● **RECORDS TO USE**:

:::

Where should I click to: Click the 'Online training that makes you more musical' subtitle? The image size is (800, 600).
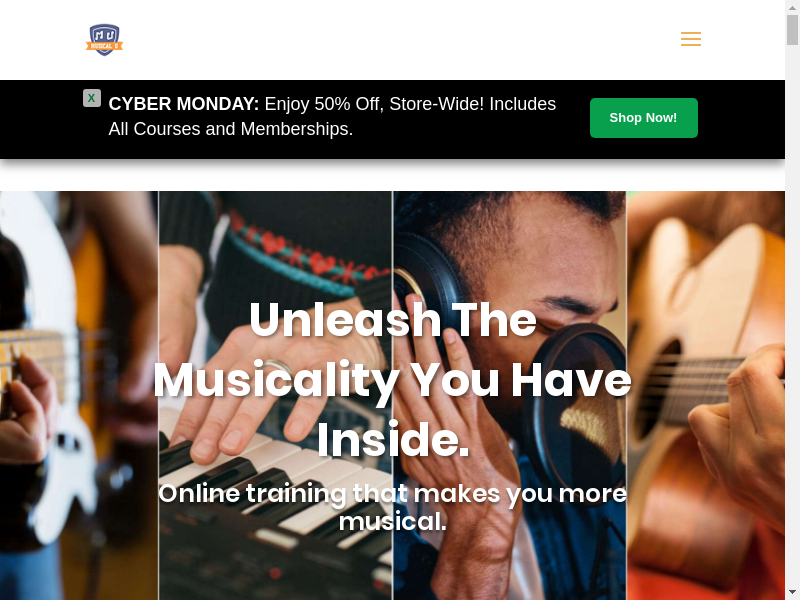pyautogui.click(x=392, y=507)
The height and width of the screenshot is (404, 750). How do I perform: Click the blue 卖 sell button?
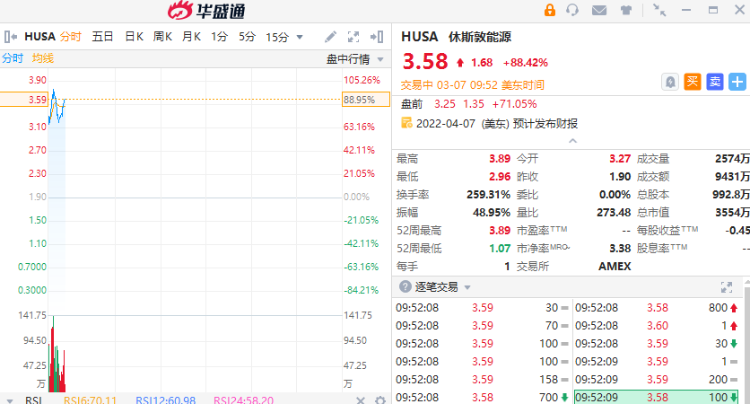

:::

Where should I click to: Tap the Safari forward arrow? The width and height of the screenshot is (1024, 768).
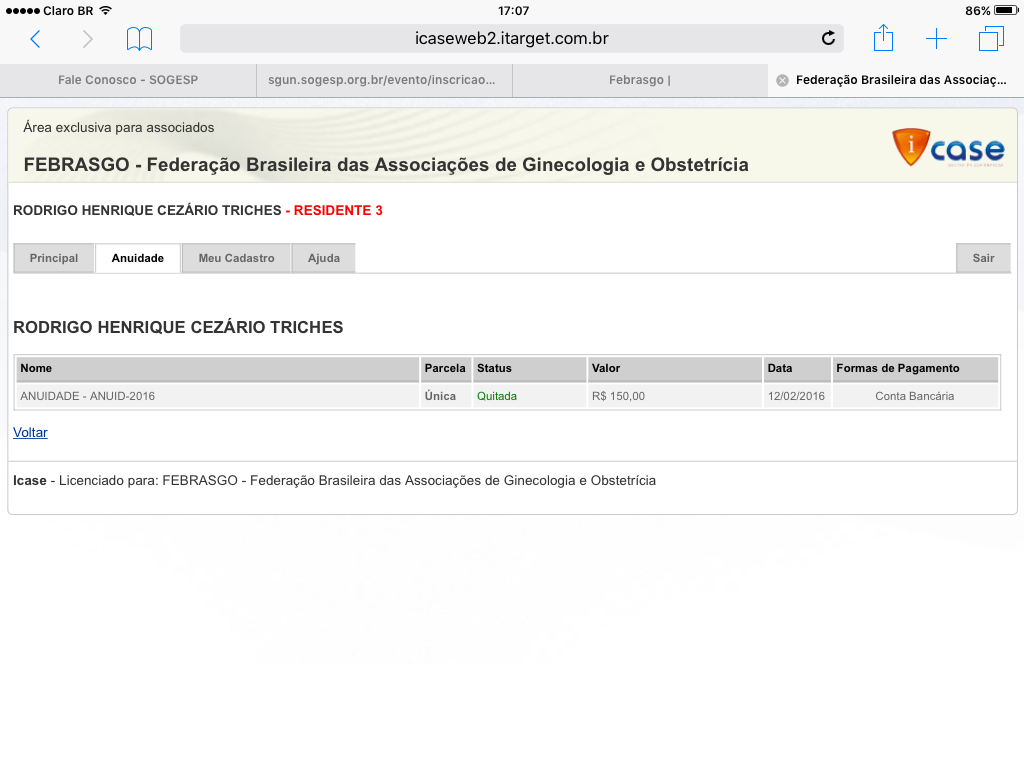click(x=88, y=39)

:::

● **TASK DETAILS**:
Rewrite the stretch from the line containing "Where should I click to: Tap" through the line containing "click(x=88, y=39)", keeping the request text as it is. Multiply each click coordinate in the answer by 1.2 and round to whole numbers, with halves rounded up, and omit the picture.

● **SOLUTION BELOW**:
Where should I click to: Tap the Safari forward arrow? The width and height of the screenshot is (1024, 768).
click(x=106, y=47)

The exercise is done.